The rest of what you’ve written seems to be an appeal for the judiciary not to step on the toes of the other two branches. Are they just supposed to call “shotgun” on everything to settle who gets to decide?
Kal
“There are legions of judges and lawyers, both on the prosecutorial and defense side, that work day in and day out at this stuff and in good faith.”
Kneejerk opposition to death squads is not what’s “irresponsible”. What’s irresponsible is believing that just because a bunch of people who seem like nice guys in ordinary life have convinced themselves that what they’re doing is right, it can’t possibly be anything so strong as “evil”. “It can’t be evil because professionals are acting in subjective good faith” is a total abdication of moral responsibility at the level of the Milgram experiments, or hate to say it but have to, 30’s Germany. I mean, has this guy never heard the phrase, “banality of evil”?
John, I would concur with an earlier commenter who said your correspondent is, in fact, wrong and evil, at least here. I wouldn’t order a CIA hit on him, but if I met him in person I might slap him.
Kal
I didn’t know anyone on the Mavi Marmara, but I know folks who’ve been on convoys to Gaza or are planning to go on future boats. My local Congresscritter, Jerry Nadler, called for people who do that to be charged with material support of terrorism. So forgive me if I take the issue of whether the state has a right to kill anyone who its executive decides is the enemy a little personally.
I’m sure the “regular reader” has been trained so thoroughly to identify with power and the powerful, who “don’t deserve to have their positions painted as ‘evil'”, that s/he can’t even conceive of being on the wrong end of the assassination policy. But I have a little more sympathy for the people (beyond Awlaki) who might lose their lives if this gets upheld than I do for a few feds who might hear something mean said about them.
Ryan
shargash
The post you blockquote is one of the most amazing loads of horseshit I’ve seen in a while, demonstrating that there are John Yoo’s on the left. It isn’t worth my time to point out all its errors, but I will note a couple of the more egregious. First, Al-Awlaki isn’t ducking any due process, because he hasn’t actually been charged with anything, nor has there been any other form of due process for that matter. Secondly, assassination is illegal in the US (a capital offense). It was made illegal precisely to stop targeted killings, even and especially when the persons were viewed as at threat. That’s why all the attempts on Castro’s life were kept so secret. Moreover, the idea that he is an imminent threat is absurd, unless the word imminent is taken to mean “at some point in the indefinite future.”
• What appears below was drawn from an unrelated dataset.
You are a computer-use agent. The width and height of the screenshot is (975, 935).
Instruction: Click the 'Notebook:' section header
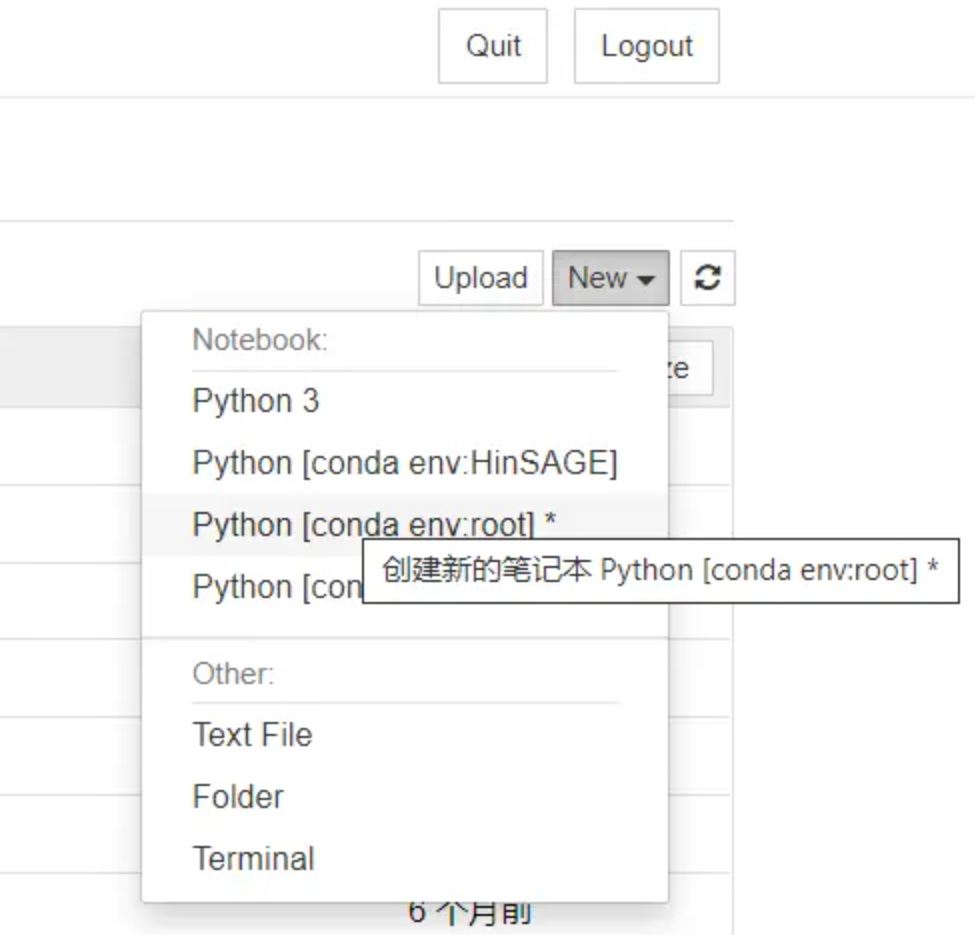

The authoritarian poster is also ignoring the broader claims by Obama that he can do this to anyone, simply on his own orders. The administration’s claim is not that the Al-Awlaki case is state secret, but that the whole program is a state secret. This is a standard bait-and-switch of dishonest rhetoric. The problem is the program, of which Al-Awlaki is simply one instance. The argument that Al-Awlaki really is a bad guy is irrelevant to the argument that the program as a whole is an abomination.
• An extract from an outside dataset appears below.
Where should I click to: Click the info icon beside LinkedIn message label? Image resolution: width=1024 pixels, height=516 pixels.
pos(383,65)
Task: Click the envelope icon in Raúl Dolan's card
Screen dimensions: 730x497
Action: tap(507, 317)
The idea that the government can kill whomever it wants, whenever and wherever it wants, without any process and without any review, is as extreme a form of totalitarianism as I can conceive. We are in the process of granting our president absolute power over the life and death of US citizens, and we appear to be trusting that President Obama (or President Palin or President Beck) will only use that power in virtuous ways. As I said, a load of (unconstitutional) horseshit.
Flugelhorn
Oh look, George. The democrats are eating their young again.